Textauszug
%%
Per Anhalter zum Mars
Der Fund lebender Mikroben auf dem Mars wäre eine Sensation. Oder eine riesige Enttäuschung – wenn sich herausstellen würde, dass sie von der Erde stammen.

Am 7. Februar 2008 transportierte das Space Shuttle Atlantis eine koffergroße Konstruktion mit mehr als 100 Millionen Bazillen zur Internationalen Raumstation. Am 15. Februar montierten die auf der ISS stationierten Astronauten die Apparatur an die Außenseite des Columbus-Moduls, des Raumlabors der Station.

Es war ein Experiment auf Leben und Tod: Wo Menschen nur in technisch hochentwickelten Raumanzügen und nur für kurze Zeitspannen hingeschickt werden, mussten die Kleinstlebewesen eineinhalb Jahre ausharren. Eineinhalb Jahre ohne Wasser und Nahrung, ausgesetzt im eisigen Vakuum und der UV-Strahlung der Sonne schutzlos ausgeliefert. Erst Anfang September 2009 war das Martyrium zu Ende. Die Raumfähre Discovery brachte die Bakterien zurück zur Erde – lebend.
%%
Aufgelistete Einträge
%%
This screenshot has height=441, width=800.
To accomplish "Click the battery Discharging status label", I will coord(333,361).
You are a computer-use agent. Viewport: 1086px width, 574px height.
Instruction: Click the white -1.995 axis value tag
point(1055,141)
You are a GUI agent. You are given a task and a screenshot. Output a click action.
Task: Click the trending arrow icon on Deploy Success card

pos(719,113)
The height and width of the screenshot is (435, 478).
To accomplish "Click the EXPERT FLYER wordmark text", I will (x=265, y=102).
%%
Aufgabenstellung
1 > Nenne alle Raumfahrzeuge, Raumstationen und Stationsmodule, die der Text über die Bazillen im All mit Namen erwähnt.
2 > Schreibe den Abschnitt des Textes über die Bazillen im All zwischen "Es war ein Experiment" und "Erde – lebend." einschließlich noch einmal ab und tausche dabei "Kleinstlebewesen" gegen "Mikroorganismen".
3 > Nimm den Text über die Bazillen im All nach seinem letzten Satz wieder auf und schreibe ihn weiter.

Erwartete Antworten
1 >
- Space Shuttle Atlantis
- Internationale Raumstation (ISS)
- Columbus-Modul
- Raumfähre Discovery

2 >
Es war ein Experiment auf Leben und Tod: Wo Menschen nur in technisch hochentwickelten Raumanzügen und nur für kurze Zeitspannen hingeschickt werden, mussten die Mikroorganismen eineinhalb Jahre ausharren. Eineinhalb Jahre ohne Wasser und Nahrung, ausgesetzt im eisigen Vakuum und der UV-Strahlung der Sonne schutzlos ausgeliefert. Erst Anfang September 2009 war das Martyrium zu Ende. Die Raumfähre Discovery brachte die Bakterien zurück zur Erde – lebend.

3 >
Immer wieder hört man von Mikroben, die unter unwirtlichsten Bedingungen überleben – in heißen Quellen, unter arktischem Eis oder auch in der Salzsäurebrühe des menschlichen Magens. Da erscheint ihr Überleben im Weltall doch wenig überraschend – oder?

Doch die winzigen Raumfahrer stammten nicht etwa aus einer heißen Quelle oder der Arktis, sondern aus Reinräumen, in denen Raumfahrzeuge zusammengebaut werden. Dabei achten NASA & Co schon seit den Anfängen der Raumfahrt in den 1960er-Jahren penibel darauf, fremde Himmelskörper nicht mit irdischem Leben zu kontaminieren. Es wäre eine überaus peinliche Panne, wenn der Marslander Curiosity Leben auf dem Roten Planeten entdecken würde – und später würde sich herausstellen, dass die angebliche marsianische Lebensform gar keine ist, sondern von einer Raumsonde oder einem Landefahrzeug eingeschleppt wurde.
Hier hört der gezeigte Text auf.